*** TEXT SEGMENT

Meanwhile, Denis Hayes produced several Worldwatch Papers in rapid succession, including Energy: The Case for Conservation and Nuclear Power: The Fifth Horseman. In the latter he made a convincing argument based on economics alone that nuclear power was not a viable option. These and some Worldwatch Papers on solar energy were incorporated into the book Rays of Hope, another pioneering work.

Kathleen Newland produced two Worldwatch Papers: Women in Politics: A Global Review and Women and Population Growth: Choice Beyond Childbearing. These provided the foundation for her book, The Sisterhood of Man, which emphasized the importance of providing girls and women with equal opportunities and linked these opportunities and rising female education with falling fertility.

During these early years I produced several Worldwatch Papers. One of them, which I was particularly pleased with, Redefining National Security, was published in October 1977. Robert Redford, an environmentalist from early on, who dropped by our office from time to time, called me from Dulles Airport one day to say that he had just finished reading it and thought it was a landmark work. More than a decade was to pass before Foreign Affairs published its first article on redefining security.

So many of the papers were wildly successful that I can mention only a few. An analysis coauthored by Ted Wolf and me on the need to reverse the environmental deterioration that was increasing hunger and malnutrition in Africa (Reversing Africa’s Decline) was widely used by the World Bank, which distributed 900 copies to its senior management staff in Washington and all its professionals working on Africa. The bank also organized seminars on the paper for its staff and translated it into French for mass distribution in Africa’s Francophone countries. The African Development Bank invited Ted and me to conduct a two-day seminar for its senior staff and executive directors at its headquarters in Abidjan in the Ivory Coast.

In January 1989, when British Prime Minister Margaret Thatcher decided to host an international conference of political leaders on the future of the ozone layer, her staff discovered that they did not have a document outlining the origins of the problem, the trends, the responses called for, or the economic effects of various responses. So they ordered 200 copies of Worldwatch Paper 87, Protecting Life on Earth: Steps to Save the Ozone Layer by Cynthia Pollock Shea. If a government of an advanced industrial society, such as the United Kingdom, lacked the research organization to deal with such basic issues, we could only wonder about governments elsewhere.

Early on we developed an extensive mailing list of opinion leaders to get complimentary copies of the Worldwatch Papers. We had what we called paper stuffings, where everyone on the staff sat on the floor and stuffed the addressed envelopes. We turned the task into a social occasion, often heckling the author. We also opened the bar every Friday afternoon at 5 p.m. for an institute happy hour.

******

EXERCISE REQUIREMENTS →
**a.** Decide whether each statement agrees with the passage on the Worldwatch Papers. Answer yes or no for each, and quote the words of the passage that decide it. (i) The World Bank had Reversing Africa's Decline translated into French. (ii) Redefining National Security came out in October 1979. (iii) Margaret Thatcher's staff ordered 500 copies of Worldwatch Paper 87.
**b.** Carry on the passage about the Worldwatch Papers, starting after its final sentence.
The items come from a different source than the text above.

*** RECORDED INFORMATION

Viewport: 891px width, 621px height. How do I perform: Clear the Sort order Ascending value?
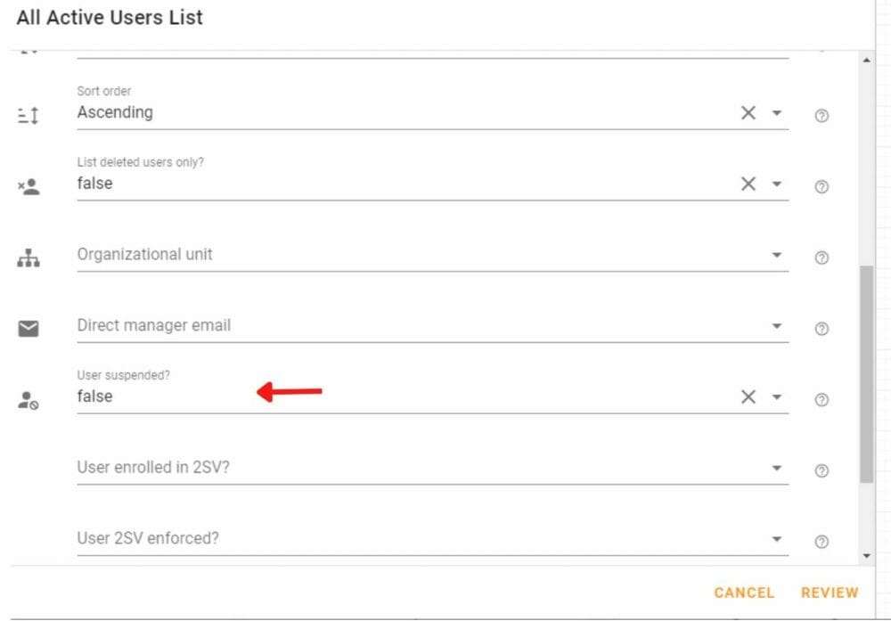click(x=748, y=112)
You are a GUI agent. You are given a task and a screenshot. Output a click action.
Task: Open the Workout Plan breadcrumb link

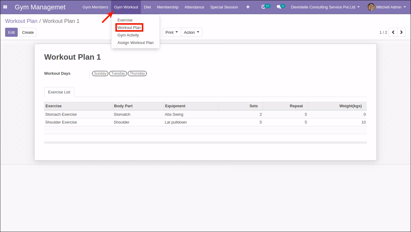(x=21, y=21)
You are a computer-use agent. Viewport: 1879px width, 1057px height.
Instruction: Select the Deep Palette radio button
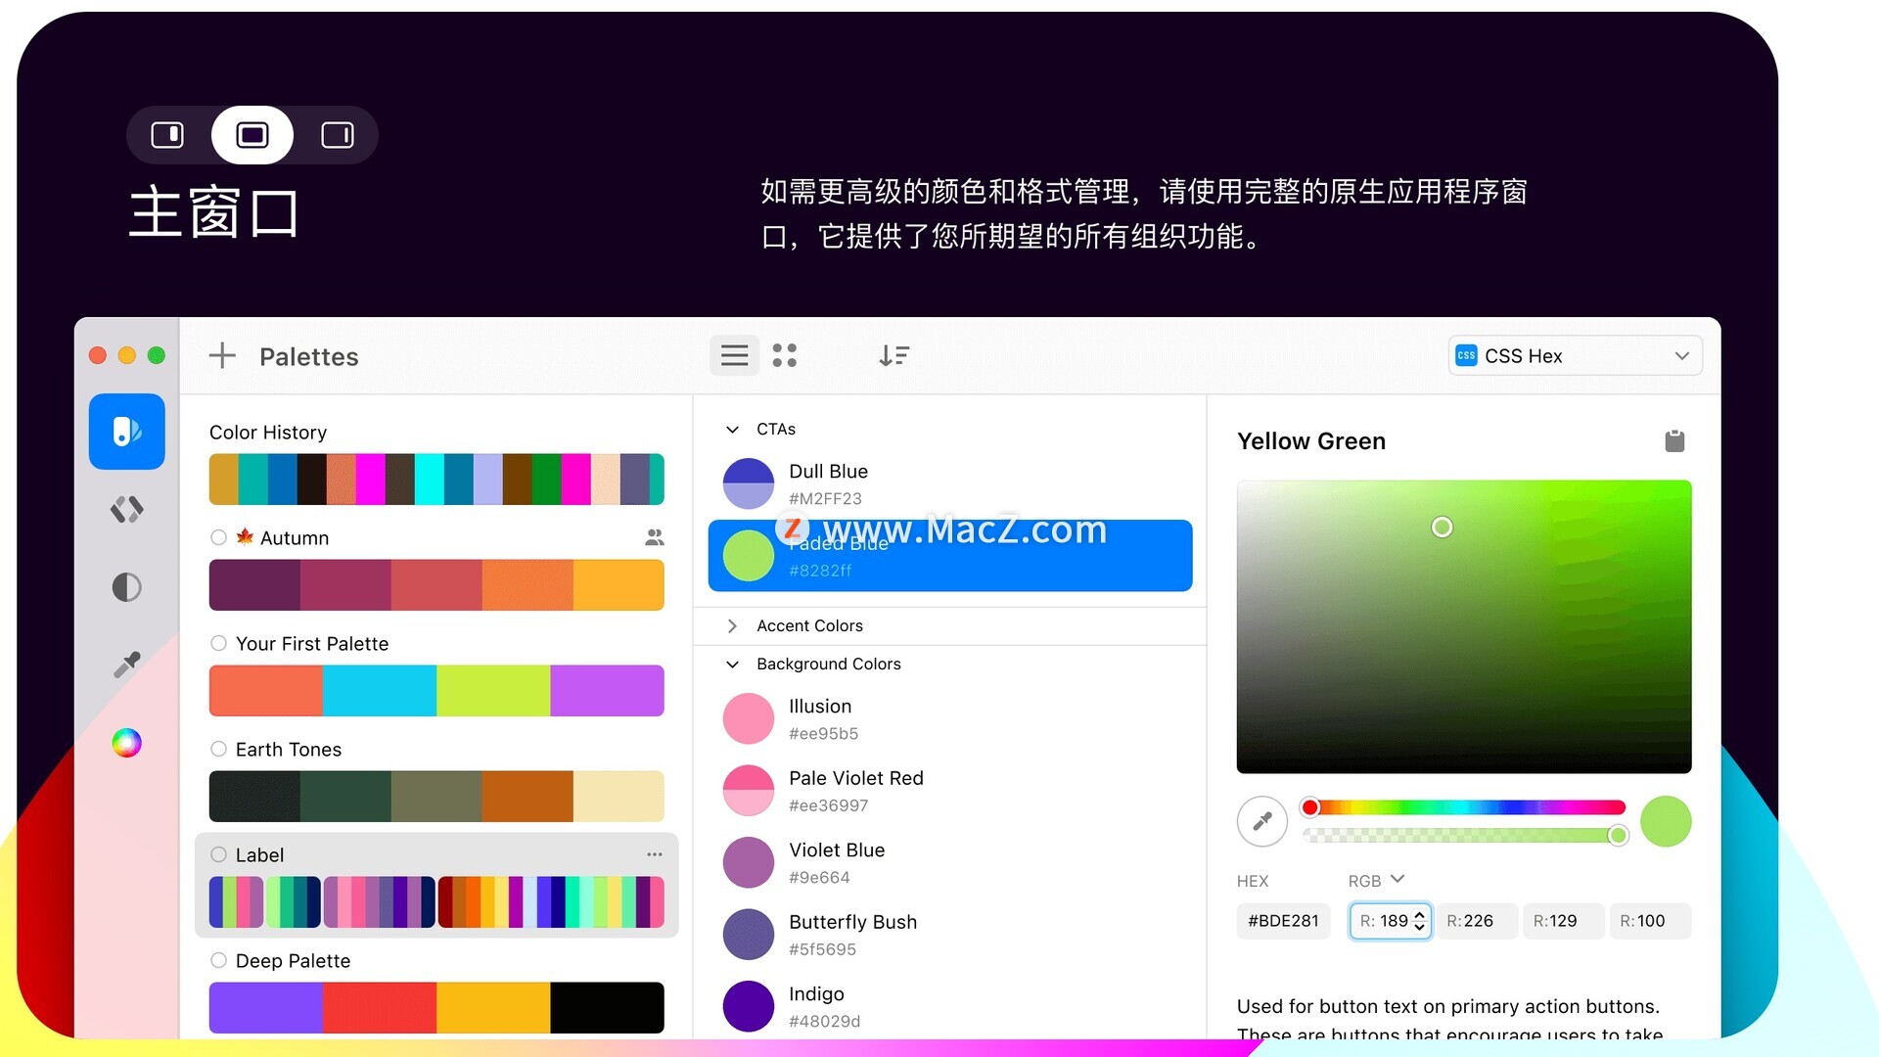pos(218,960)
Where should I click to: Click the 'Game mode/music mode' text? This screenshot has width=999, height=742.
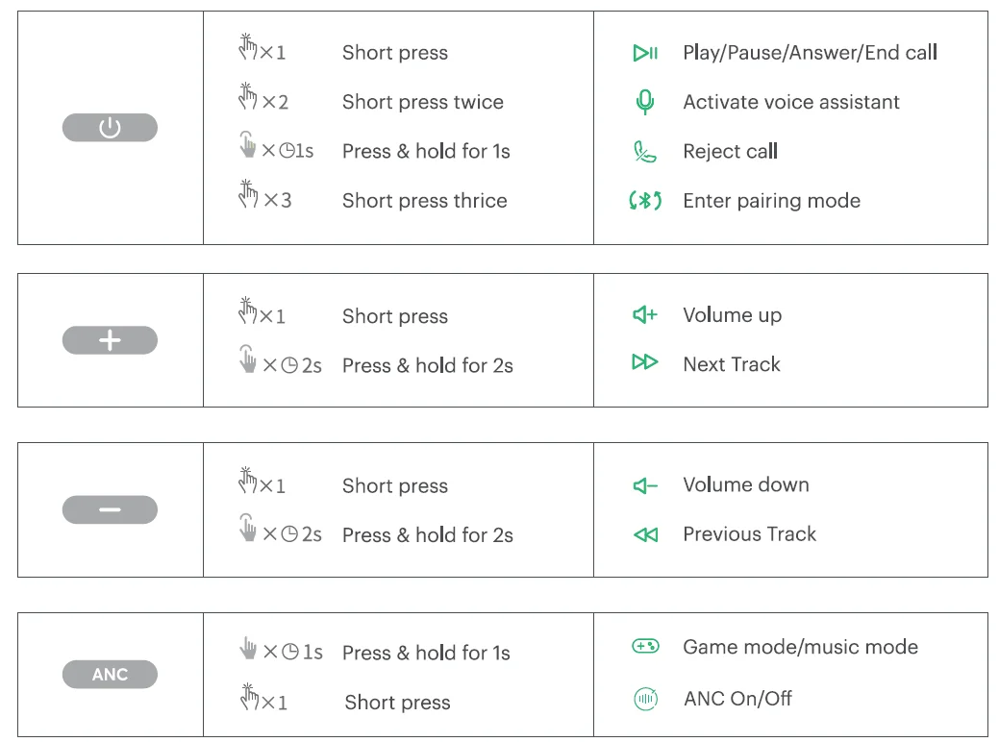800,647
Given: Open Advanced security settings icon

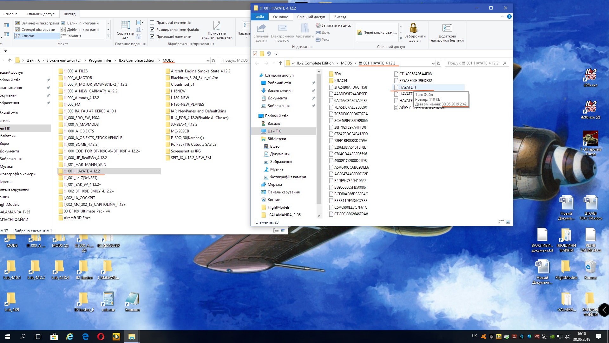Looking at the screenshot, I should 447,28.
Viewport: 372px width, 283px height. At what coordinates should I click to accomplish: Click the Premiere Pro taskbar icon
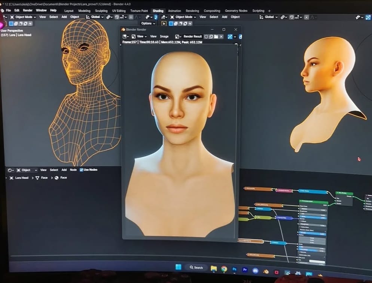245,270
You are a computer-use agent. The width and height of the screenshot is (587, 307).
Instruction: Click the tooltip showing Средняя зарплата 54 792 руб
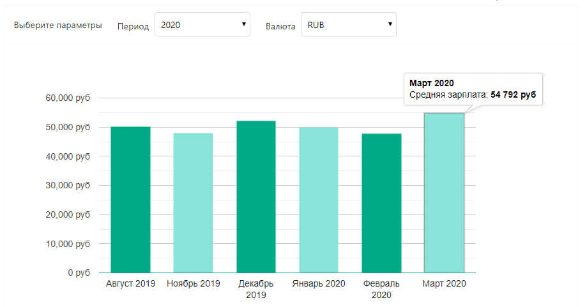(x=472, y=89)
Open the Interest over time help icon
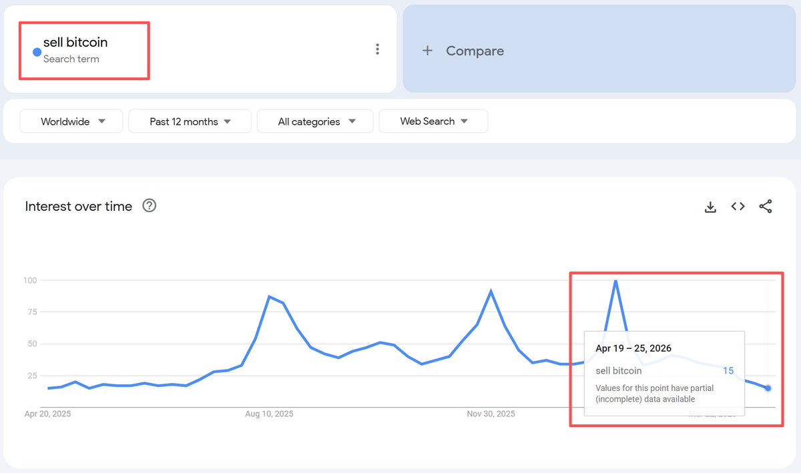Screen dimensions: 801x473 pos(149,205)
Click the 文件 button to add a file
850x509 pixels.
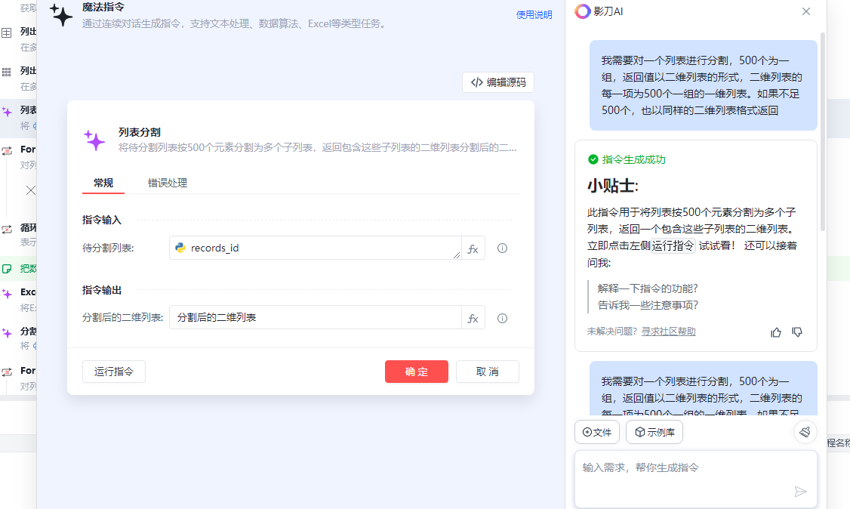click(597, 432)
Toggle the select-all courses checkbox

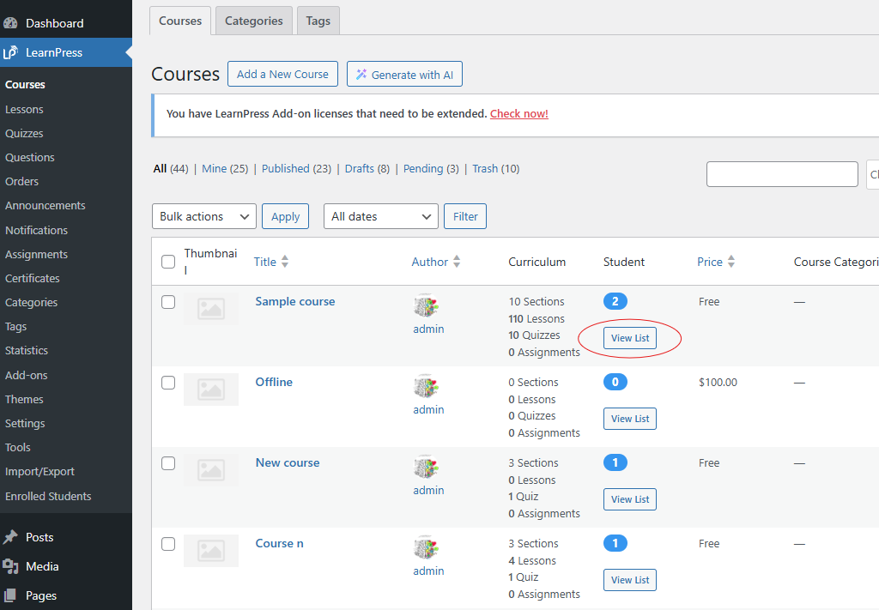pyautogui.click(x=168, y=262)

******

OUTPUTS IN ORDER →
**a.**
(i) Yes: "translated it into French for mass distribution in Africa’s Francophone countries"
(ii) No: "was published in October 1977"
(iii) No: "they ordered 200 copies of Worldwatch Paper 87"

**b.**
In these early Worldwatch years I also wrote The Twenty-Ninth Day. Published in early 1978, it is for me one of the favorites among my books. The book’s title comes from a riddle that the French use to teach schoolchildren exponential growth. If a lily pond has one lily leaf in it the first day, two the second, and four the third, and if the number of leaves continues to double each day and the pond fills on the thirtieth day, when is it half full? Answer: the twenty-ninth day. The book title was intended to convey the urgency with which we need to deal with our growing claims on this finite planet. It was one of the first books to discuss in detail our dependence on the earth’s natural systems and carrying capacity.

In the spring following the book’s release, I was scheduled to do an interview on NBC’s Today show with Jane Pauley. The interview, which ran between 7:45 and 8:00 a.m., was referred to several times with a teaser during the preceding hour. It said, “Today we have an author who has written a book on soil erosion. That’s right! Soil erosion.” For days afterwards Brian and Brenda went around the house saying, “And our dad has written a book on soil erosion. That’s right! Soil erosion.”

In sales, translations, and media citations—by every criterion we used—The Twenty-Ninth Day was a smashing success. A glowing review by David Burns on the front page of the Washington Post book review assured that it got off to a fast start. Appearing in some twenty languages, it focused global attention on our dependence on four natural systems—forests, grasslands, fisheries, and croplands—and their carrying capacity. It was a pioneering work on the concept of sustainable development.

In 1981, I expanded my ideas in Building a Sustainable Society. It, too, was widely translated and used in the environmental and development fields. Even the Soviets were paying dollars for language rights to our books.

One of the criteria by which we evaluated our performance was whether we were producing research products of interest to the media. We knew we were getting extraordinary media coverage, but I wanted to get a more precise sense of our effectiveness. To do this, I checked how often we had been cited in The New York Times each year, compared with other prominent research organizations. These included Resources for the Future, the Brookings Institution, and two leading conservative think tanks, the American Enterprise Institute and the Hudson Institute. In 1976, our first full year of publishing, we quickly jumped ahead of all the research institutes except the venerated grandfather of public policy research institutes, Brookings. It took us four more years to overtake Brookings in New York Times citations. Since the Brookings’ staff was at least ten times the size of Worldwatch’s, surpassing them was not a trivial matter.

This, of course, was only The New York Times and the United States. We were also interested in how much our research was covered by major news organizations in other countries and in the global outlets, such as the BBC, Voice of America, and later CNN, along with the principal newswires, especially the Associated Press and Reuters. Our clipping service indicated we were either publishing or being cited in several stories a day worldwide. We were being taken seriously.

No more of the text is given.